Method for preparing high-temperature-resistant aerogel heat-insulating material by normal-pressure drying

Technical Field

The invention relates to the technical field of aerogel preparation, in particular to a method for preparing a high-temperature-resistant aerogel heat-insulating material by normal-pressure drying.

Background

Aerogel is a kind of nano porous material with three-dimensional network structure. As a solid with high porosity, the aerogel is filled with a large amount of gas. The porosity of the porous ceramic is as high as 80-99.8%, the typical size of the pores is 1-100 nm, and the specific surface area is 200-1000 m ²A density of as low as 3kg/m³The room temperature thermal conductivity can be as low as 0.012W/m.k. Due to the characteristics, the aerogel material has wide application potential in the aspects of thermal, acoustic, optical, microelectronic and particle detection. The preparation methods of the aerogel are numerous, however, the drying process is difficult to break through in the preparation, and due to the fine skeleton structure of the aerogel, in the normal pressure drying process, the material is shrunk due to the tension effect of the solvent, and the three-dimensional network structure is damaged. Due to the above limitations, the current methods for drying aerogels are still general methods based on supercritical drying, and a few kinds of aerogels can be freeze-dried or atmospheric-pressure dried. However, either supercritical drying or atmospheric drying results in high cost and long cycle time, which severely limits the widespread use of aerogel materials.
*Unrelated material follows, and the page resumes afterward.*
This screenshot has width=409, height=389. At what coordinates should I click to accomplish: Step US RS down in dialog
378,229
Therefore, the development of an effective atmospheric drying method is an important issue for aerogel preparation.

In the existing research of the normal-pressure drying method, the framework is modified mainly by introducing a long-chain organic precursor, the tension in the drying process is resisted by utilizing a strong framework, or the surface of a wet gel framework is modified with an organic group, and the contraction problem in the drying process is avoided by utilizing the surface hydrophobicity. However, the existing atmospheric pressure drying method mainly uses silica aerogel, carbon aerogel and other oxide aerogel with low temperature resistance level as main materials. No atmospheric drying methods have been reported for aerogel materials resistant to higher temperatures (1200 ℃ C.).

In recent years, the nano ceramic fiber aerogel has attracted extensive attention of researchers due to good temperature resistance, elasticity and light weight. At present, most methods for preparing the nano ceramic fiber aerogel adopt electrostatic spinning to prepare nano fibers, and the nano fibers are dispersed and then are frozen and dried to prepare the nano ceramic fiber aerogel. The nanofiber aerogel prepared by the method has excellent comprehensive performance. However, electrospinning to produce aerogel materials has the limitation of high cost and not being easily scalable for production.
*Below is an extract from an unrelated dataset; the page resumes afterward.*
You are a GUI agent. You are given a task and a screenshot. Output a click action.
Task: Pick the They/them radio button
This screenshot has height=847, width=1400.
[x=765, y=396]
Chinese patent document CN101254449A discloses a preparation method of an oxide nanowire reinforced transparent aerogel block material, wherein sol and oxide nanowires are mixed to form composite gel, the composite gel is aged and dried to obtain the oxide nanowire reinforced transparent aerogel block material, the mass ratio of the oxide nanowires to the sol is limited to be 1: 0.5-1000, the diameter of the nanowires is 1-100nm, and the length-diameter ratio of the nanowires is 10-1000. But the sol is preformed rather than being formed in situ by hydrolysis as the silicon source material is mixed with the alumina nanowires. The nanowires play a reinforcing role and are low in content. The material system is used for preparing transparent aerogel, the temperature resistance of the material system is insufficient, the deformation degree in the drying process is large, and the heat insulation performance is poor.
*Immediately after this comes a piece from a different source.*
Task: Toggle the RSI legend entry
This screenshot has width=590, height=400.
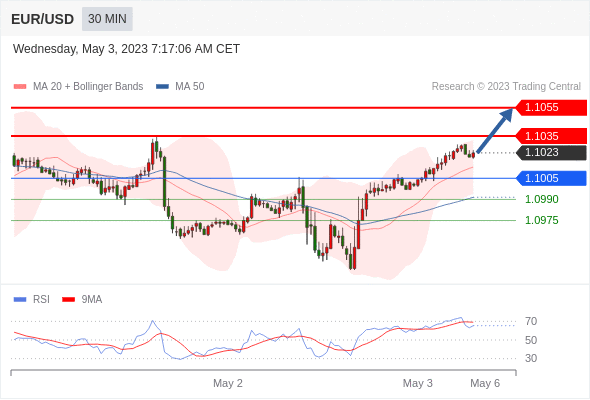Action: (x=32, y=300)
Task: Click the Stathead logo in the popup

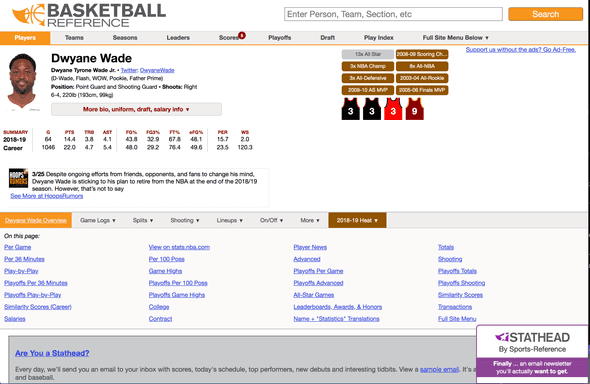Action: tap(532, 337)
With the development of science and technology, various fields put higher requirements on the temperature resistance and high-temperature heat insulation performance of heat insulation materials, so that the development of a low-cost and short-period method for preparing aerogel materials with high temperature resistance and high-efficiency heat insulation performance at high temperature is very needed. The patent provides a preparation method of a nanowire aerogel, and the aerogel has good temperature resistance. And the normal pressure drying is realized through the surface modification and the physical self-supporting effect to prepare the high temperature resistant and high performance aerogel heat insulation material.

Disclosure of Invention

In order to solve the technical problems in the prior art, the invention provides a method for preparing a high-temperature-resistant aerogel heat-insulating material by replacing complex processes such as supercritical drying, freeze drying and the like with normal-pressure drying.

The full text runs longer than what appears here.